5.3 Une dernière chose à dire

Avez-vous une dernière chose à dire avant de mourir ? Voilà la question qui est posée à celui qui, quittant le banc des accusés, reçoit une sentence de peine de mort. Cela doit être étrange pour le condamné à mort d'avoir à choisir quels seront ses derniers mots. Il s'agit d'un moment privilégié et insoutenable à la fois dont la durée est trop longue et trop courte. Si c'était moi qui étais condamnée à mort, comment userai-je de ce dernier moment de parole m'étant accordé ? Je tenterais de faire comme Schéhérazade dans Les mille et une nuits, c'est-à-dire de repousser l'heure du châtiment en racontant une histoire dont mon auditoire souhaiterait infiniment connaître la suite.

J'ai admis, d'entrée de jeu, qu'il est impossible de se voir soi-même tel que les autres nous voient. À défaut de pouvoir remédier à cette réalité et souhaitant au contraire approfondir les particularités de ce phénomène, je me suis penchée sur la question de l'écart entre le regard de l'autre et mon propre regard. J'ai souhaité mettre cet écart en évidence dans ma pratique de l'autoportrait.

Étant consciente que le regard et la présence de l'autre sont des éléments constitutif de la perception que j'ai de moi-même et étant immanquablement habitée par un désir de récupération-de-mon-être, je me suis intéressée à la question de savoir s'il est possible de dépeindre un sujet toujours en voie de constitution, cela sans le figer.

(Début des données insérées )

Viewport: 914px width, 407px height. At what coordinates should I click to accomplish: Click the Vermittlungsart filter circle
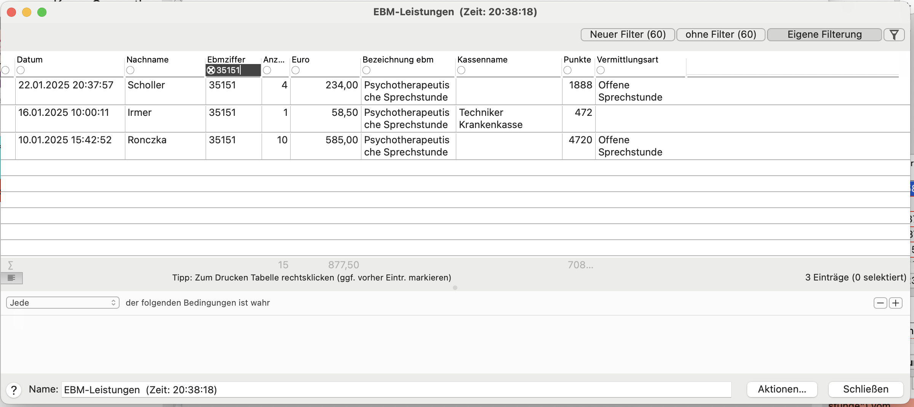click(x=601, y=70)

J'ai utilisé la photoparlante comme dispositif permettant que le regard de l'autre, lorsqu'il observe l'image, croise mon propre regard, mis en mots, à travers la narration. Ce fut une façon pour moi de faire apparaître l'écart qui subsiste entre ma perception et celle de l'autre. L'usage du récit me permit de créer un champ aveugle dans l'image photographique et d'y souffler un nouvel espace où j'ai pu proposer une identité indéterminée de moi-même. Je me suis donnée la parole, le temps du récit. Je me suis ainsi accordée un moment de sursis en développant un monde fictionnel duquel j'ai pu dicter le contenu. J'ai comparé ce moment de sursis au moment où on accorde au condamné à mort le temps de dire une dernière chose avant de mourir. Déterminée à faire dire, à ajouter quelque chose à l'image avant qu'elle ne se cristallise dans un déjà-vu dicté par des facteurs extérieurs à l'image. Tous ces outils m'ont servi à me réapproprier une partie de moi-même et à imposer une forme d'auto-appropriation au spectateur.

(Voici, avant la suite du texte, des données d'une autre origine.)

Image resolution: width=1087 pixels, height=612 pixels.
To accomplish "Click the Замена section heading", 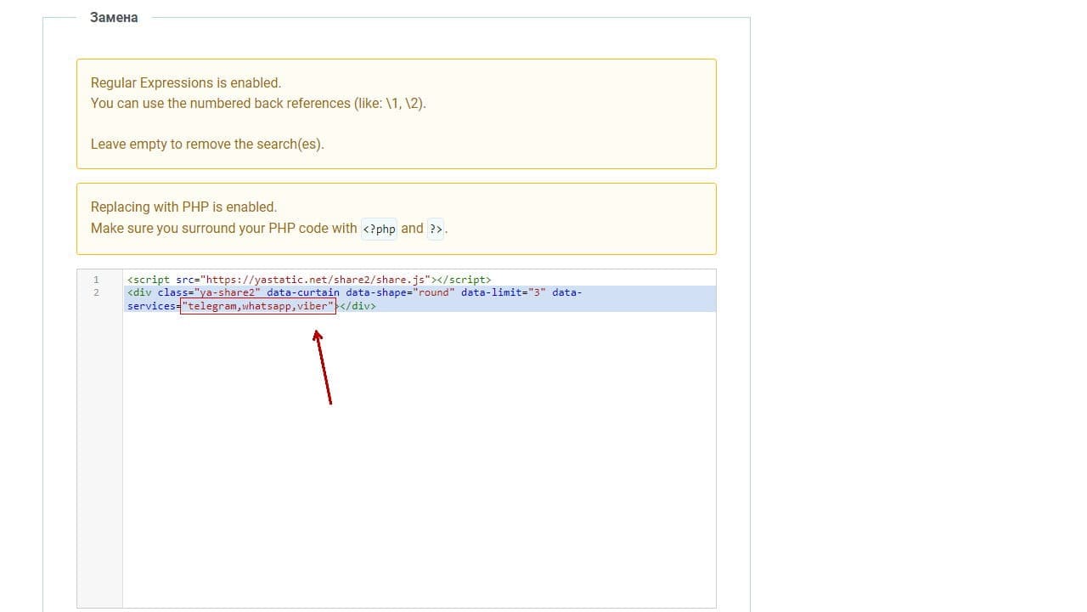I will point(114,17).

J'ai utilisé l'image photographique comme outil me permettant d'instaurer un espace familier, connu. Tandis que l'usage du récit m'a permis de déployer un espace étranger, inconnu, se développant à partir des propriétés de l'image photographique. Ici, l'écart entre le familier et l'étranger rappelle l'écart entre le même et l'autre.

Bien que j'aborde, dans ma pratique, la question de l'écart irréductible entre le même et l'autre, je me vois toujours aux prises avec cet écart. Je souhaite respecter cet écart puisqu'il représente un espace de liberté, de là mon désir de le mettre en évidence. Malgré cela, je serai toujours assujettie au regard que l'autre pose sur moi et sur ma pratique. Ce sera toujours l'autre qui détiendra le dernier mot.